As we can easily infer, the same sentence can be used with or without presupposition, provided that all the relations between subjects, objects and other discourse referents are preserved, then such transformations will not change the meaning of the sentence. Linguistic transformations can be based on presupposition triggers. For our purposes we classify the following presupposition triggers: definite noun phrases (NPs) – 5 items; factive predicative constructions – 29 items; implicative verbs – 4 items; aspectual verbs and modifiers – 24 items; possessives – 7 items; iteratives – 20 items; interrogative words – 7 items and constructions denoting time – 4 items. Thus we have a list of 100 presupposition triggers which are very different in their structure and in the types of information that they generate. For all these presupposition triggers suitable for the purpose of text watermarking we define the distinct rules for presupposition identification for each trigger and consequently regular transformation rules for using/nonusing the presupposition in a given sentence, keeping in mind the necessity to keep untapped all the relations between subjects, objects and other discourse referents within a single sentence, and hence within the whole discourse. Here we describe implicative verbs and illustrate possible transformations on real-life text examples. For simplicity we generalize the linguistic analysis without detailed consideration of all the sophisticated peculiarities associated with each linguistic entry. Implicative verbs. Identification: verbs like manage, forget, happen, avoid, etc. are semantically rich. Let’s consider the following schema to illustrate the presupposed information that they trigger: X managed to V.
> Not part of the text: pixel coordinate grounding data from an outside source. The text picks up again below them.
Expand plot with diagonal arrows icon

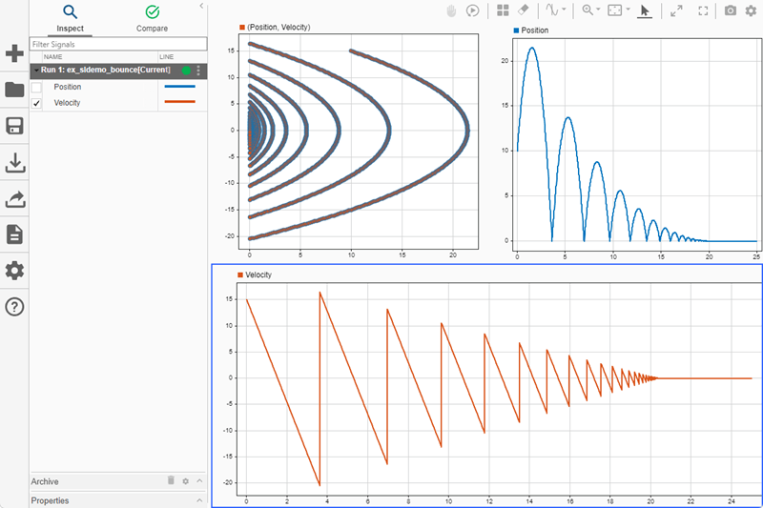[676, 10]
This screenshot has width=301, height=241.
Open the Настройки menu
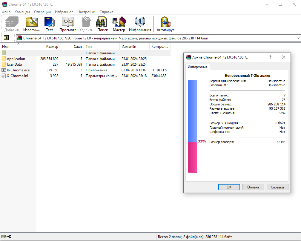86,12
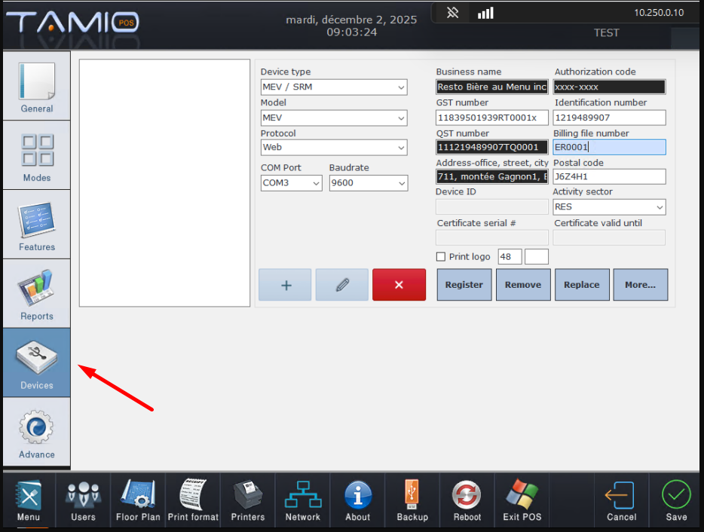Expand the Device type dropdown
Image resolution: width=704 pixels, height=532 pixels.
pyautogui.click(x=334, y=87)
= “X tried to V”. The result is that X did V. X forgot to V.

= “X ought to have Ved, or intended to V”. The result is that X did not V. X happened to V.

= “X didn't plan or intend to V”. The result is that X did V. X avoided V-ing.

= “X was expected to, or usually did, or ought to V”. The result is that X did not V. Possibility for transformations: as we can see from the given schema, the main point to care about during the transformation is to preserve the “result” introduced by the implicative verb, and the implicative verb itself can be removed: Original sentence: Somehow I managed to wrench myself out of the dream, but not into a state of waking; it was like the screen went blank. // Neil Gaiman and Dave Mckean interview, Los Angeles, December 1994, originally broadcast on KUCI, 88.9FM.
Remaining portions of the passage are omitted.